▸ WHAT TO DO
The answer is the full listing restated exactly, without any pictures.

▸ MATERIAL SUPPLIED
..........
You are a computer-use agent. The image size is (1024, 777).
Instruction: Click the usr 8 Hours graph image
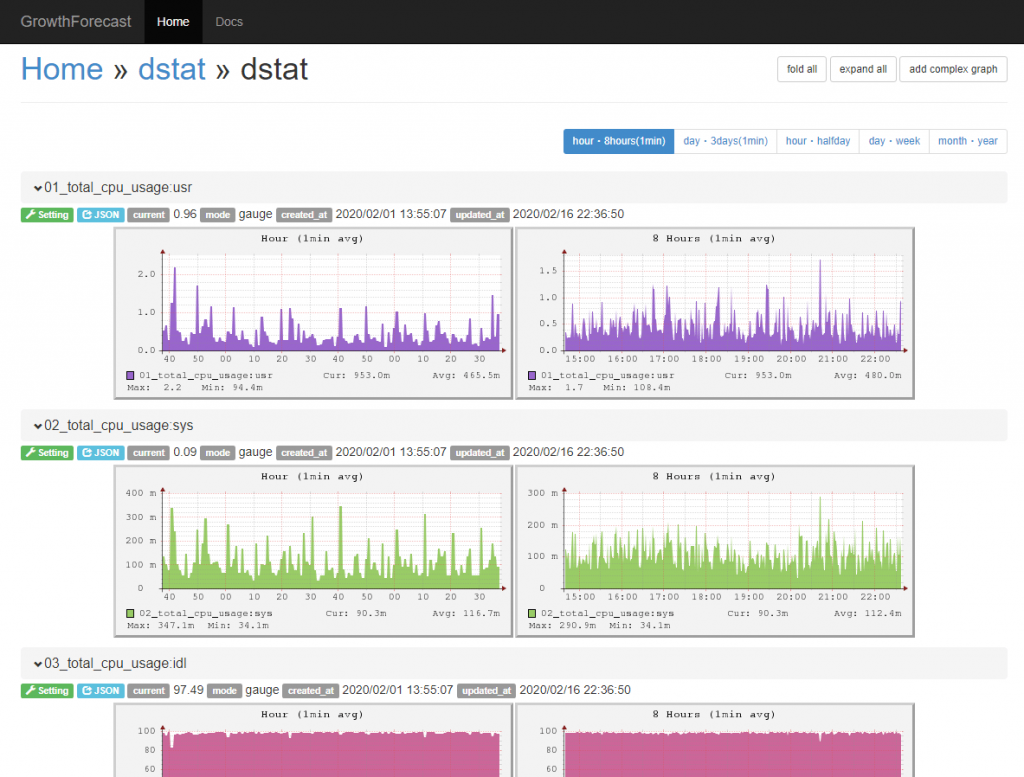(714, 313)
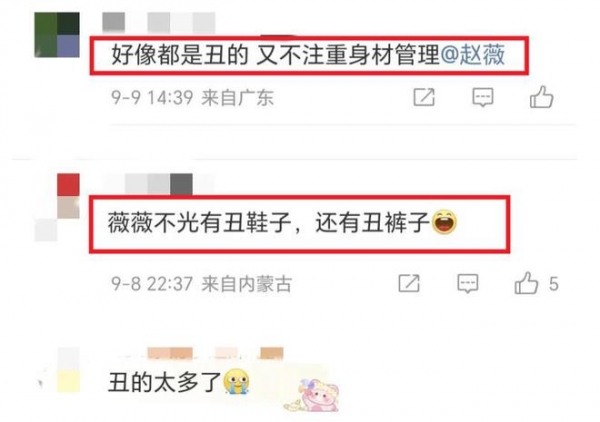
Task: Like the Guangdong comment with thumbs-up
Action: pyautogui.click(x=541, y=97)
..........
▸ RESULT FOR THIS TASK
You are a computer-use agent. The image size is (1024, 777).
Instruction: Click the usr 8 Hours graph image
(714, 313)
Task: Like the Guangdong comment with thumbs-up
Action: pyautogui.click(x=541, y=97)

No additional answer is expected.